A form of early-onset diabetes, with persistent C-peptide production and negative islet cell antibodies has been reported with increasing frequency in various ethnic groups throughout the US. While insulin is often an essential part of the initial therapy of these patients, the clinical manifestations of this disease eventually become more characteristic of NIDDM. Prolonged insulin therapy may increase the risks of weight gain and progressive insulin resistance. We evaluated the use of a ketogenic very low calorie diet (VLCD) in the treatment of NIDDM in 10 African-American children (mean age 13.9±2.3 years). Patients were admitted to the General Clinical Research Center for 3-5 days, and consumed 7-800 calories daily. The ketogenic VLCD was high in protein (1.5 grams per kg of lean body mass), and contained less than 30 grams each of fat and carbohydrate.

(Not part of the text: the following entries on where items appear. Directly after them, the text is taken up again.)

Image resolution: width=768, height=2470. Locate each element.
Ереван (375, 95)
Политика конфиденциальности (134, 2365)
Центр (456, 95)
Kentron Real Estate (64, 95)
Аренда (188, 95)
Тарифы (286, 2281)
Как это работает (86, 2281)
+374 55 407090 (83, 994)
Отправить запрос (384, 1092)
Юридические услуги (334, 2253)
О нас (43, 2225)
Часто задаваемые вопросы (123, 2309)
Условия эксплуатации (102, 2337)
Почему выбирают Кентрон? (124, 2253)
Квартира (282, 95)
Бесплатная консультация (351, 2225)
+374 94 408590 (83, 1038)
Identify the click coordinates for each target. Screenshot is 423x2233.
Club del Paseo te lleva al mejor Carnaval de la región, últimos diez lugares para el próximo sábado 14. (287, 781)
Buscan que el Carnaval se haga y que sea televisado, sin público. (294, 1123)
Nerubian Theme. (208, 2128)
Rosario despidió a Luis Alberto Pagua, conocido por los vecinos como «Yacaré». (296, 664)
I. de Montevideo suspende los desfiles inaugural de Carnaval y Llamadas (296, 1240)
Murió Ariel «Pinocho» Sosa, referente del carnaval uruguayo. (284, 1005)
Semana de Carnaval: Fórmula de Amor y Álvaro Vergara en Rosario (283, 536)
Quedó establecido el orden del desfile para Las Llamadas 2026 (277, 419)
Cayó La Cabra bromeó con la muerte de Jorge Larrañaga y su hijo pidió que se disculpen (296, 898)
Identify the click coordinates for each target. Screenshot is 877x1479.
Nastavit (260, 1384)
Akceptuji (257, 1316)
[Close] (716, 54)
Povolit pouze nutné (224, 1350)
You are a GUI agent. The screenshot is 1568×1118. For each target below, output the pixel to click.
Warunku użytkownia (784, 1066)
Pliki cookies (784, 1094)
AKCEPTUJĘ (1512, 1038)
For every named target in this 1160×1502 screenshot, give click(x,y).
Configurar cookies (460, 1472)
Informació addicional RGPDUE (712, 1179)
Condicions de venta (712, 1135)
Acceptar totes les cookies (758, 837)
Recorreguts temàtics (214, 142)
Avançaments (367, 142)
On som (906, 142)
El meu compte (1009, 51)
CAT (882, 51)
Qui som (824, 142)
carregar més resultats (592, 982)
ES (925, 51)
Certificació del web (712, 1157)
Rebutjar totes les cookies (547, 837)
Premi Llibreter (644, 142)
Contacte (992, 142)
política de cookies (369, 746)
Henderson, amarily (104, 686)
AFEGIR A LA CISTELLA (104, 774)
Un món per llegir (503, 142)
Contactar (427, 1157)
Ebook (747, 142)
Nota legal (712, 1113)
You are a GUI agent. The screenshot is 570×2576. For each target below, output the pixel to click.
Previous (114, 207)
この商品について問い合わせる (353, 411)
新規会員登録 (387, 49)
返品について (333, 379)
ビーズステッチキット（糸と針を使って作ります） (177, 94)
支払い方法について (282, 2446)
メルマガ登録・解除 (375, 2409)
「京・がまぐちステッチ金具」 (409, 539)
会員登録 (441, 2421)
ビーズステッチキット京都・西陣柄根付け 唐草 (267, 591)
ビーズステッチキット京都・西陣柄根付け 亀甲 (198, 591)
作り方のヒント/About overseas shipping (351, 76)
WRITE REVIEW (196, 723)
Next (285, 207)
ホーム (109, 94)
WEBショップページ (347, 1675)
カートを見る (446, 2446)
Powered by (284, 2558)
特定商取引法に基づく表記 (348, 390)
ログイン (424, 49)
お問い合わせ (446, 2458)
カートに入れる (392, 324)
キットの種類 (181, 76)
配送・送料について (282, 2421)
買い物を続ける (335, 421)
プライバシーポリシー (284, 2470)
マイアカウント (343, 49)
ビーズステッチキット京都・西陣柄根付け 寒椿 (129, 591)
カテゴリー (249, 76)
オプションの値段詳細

At study entry, patients had a mean BMI of 44.4±2.5 (SEM), and a HgbA1c of 8.8±0.8%. Prior to starting the diet, 5/10 were treated with insulin (mean dose = 0.49±0.20 unit/kg/day) and 3/10 were taking metformin and/or acarbose. Insulin and oral agents were weaned as preprandial blood sugars fell below 80 mg/dl, and all patients were able to discontinue medications within three days of instituting the VLCD. Upon follow-up, 1-3 months later, all but one had sustained weight loss on this diet, and 7/10 had lost more than 5 kg. Overall, BMI fell to 41.5±2.3 (p=0.02), while HgbA1c dropped to 7.6±0.9%(p<0.005), off of all pharmacologic therapies. Systolic blood pressure also declined from 133.5±3.0 to 120.5±3.0 mmHg (p=0.01).

We conclude that the ketogenic VLCD is an effective therapy for pediatric patients with NIDDM. Blood glucose control rapidly improves, allowing the discontinuation of exogenous insulin and other antidiabetic agents. This diet, although strict, offers a sound alternative to conventional therapies for this emerging subset of diabetic individuals.